Multicenter Evaluation of an MIC-Based Aztreonam and Ceftazidime-Avibactam Broth Disk Elution Test.

Authors
Harris H, Tao L, Jacobs EB, Bergman Y, Adebayo A, Tekle T, et al.
Journal
Journal of clinical microbiology
Type
Multicenter Study, Journal Article
PMID
37070979
Read the original study →

Original abstract

Due to limited therapeutic options, there is a clinical need to assess the in vitro activity of the combination of aztreonam (ATM) and ceftazidime-avibactam (CZA) to guide the therapeutic management of multidrug-resistant (MDR) Gram-negative organism infections. We set out to develop a practical MIC-based broth disk elution (BDE) method to determine the in vitro activity of the combination ATM-CZA using readily available supplies and compare it to reference broth microdilution (BMD).
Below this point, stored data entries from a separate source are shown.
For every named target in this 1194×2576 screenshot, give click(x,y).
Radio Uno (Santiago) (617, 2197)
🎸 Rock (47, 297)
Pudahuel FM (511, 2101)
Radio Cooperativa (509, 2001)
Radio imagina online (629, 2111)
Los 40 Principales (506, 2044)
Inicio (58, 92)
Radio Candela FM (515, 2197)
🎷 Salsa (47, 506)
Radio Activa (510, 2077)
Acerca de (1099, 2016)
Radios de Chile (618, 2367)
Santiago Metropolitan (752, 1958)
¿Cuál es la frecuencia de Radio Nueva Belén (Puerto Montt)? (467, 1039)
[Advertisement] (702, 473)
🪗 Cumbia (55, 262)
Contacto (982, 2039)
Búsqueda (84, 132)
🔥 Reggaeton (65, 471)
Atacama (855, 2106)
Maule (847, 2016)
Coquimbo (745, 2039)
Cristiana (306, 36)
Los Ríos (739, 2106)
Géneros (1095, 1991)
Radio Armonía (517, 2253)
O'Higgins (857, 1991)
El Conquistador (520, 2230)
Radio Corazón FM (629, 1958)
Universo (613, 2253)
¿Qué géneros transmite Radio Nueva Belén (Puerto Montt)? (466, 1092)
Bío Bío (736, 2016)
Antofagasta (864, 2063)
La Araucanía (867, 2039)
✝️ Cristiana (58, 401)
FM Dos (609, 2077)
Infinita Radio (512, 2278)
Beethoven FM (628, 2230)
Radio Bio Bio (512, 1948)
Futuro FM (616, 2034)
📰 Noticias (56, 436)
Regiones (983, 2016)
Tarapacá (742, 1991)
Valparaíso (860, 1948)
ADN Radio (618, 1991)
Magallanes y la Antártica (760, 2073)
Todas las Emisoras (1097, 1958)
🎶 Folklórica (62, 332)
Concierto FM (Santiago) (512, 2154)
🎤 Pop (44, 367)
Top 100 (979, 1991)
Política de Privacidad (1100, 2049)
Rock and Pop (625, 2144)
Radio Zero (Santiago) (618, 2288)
For the BDE method, a 30-μg ATM disk, a 30/20-μg CZA disk, both disks in combination, and no disks were added to 4 separate 5-mL cation-adjusted Mueller-Hinton broth (CA-MHB) tubes, using various manufacturers. Three testing sites performed both BDE and reference BMD testing of bacterial isolates in parallel from a single 0.5 McFarland standard inoculum and after overnight incubation, assessed them for growth (not susceptible) or no growth (susceptible) at a final concentration of 6/6/4 μg/mL ATM-CZA. During the first phase, the precision and accuracy of the BDE were analyzed by testing 61 Enterobacterales isolates at all sites. This testing yielded 98.3% precision between sites, with 98.3% categorical agreement and 1.8% major errors (ME). During the second phase, at each site, we evaluated unique, clinical isolates of metallo-β-lactamase (MBL)-producing Enterobacterales (n = 75), carbapenem-resistant Pseudomonas aeruginosa (n = 25), Stenotrophomonas maltophilia (n = 46), and Myroides sp. (n = 1). This testing resulted in 97.9% categorical agreement, with 2.4% ME. Different results were observed for different disk and CA-MHB manufacturers, requiring a supplemental ATM-CZA-not-susceptible quality control organism to ensure the accuracy of results. The BDE is a precise and effective methodology for determining susceptibility to the combination ATM-CZA.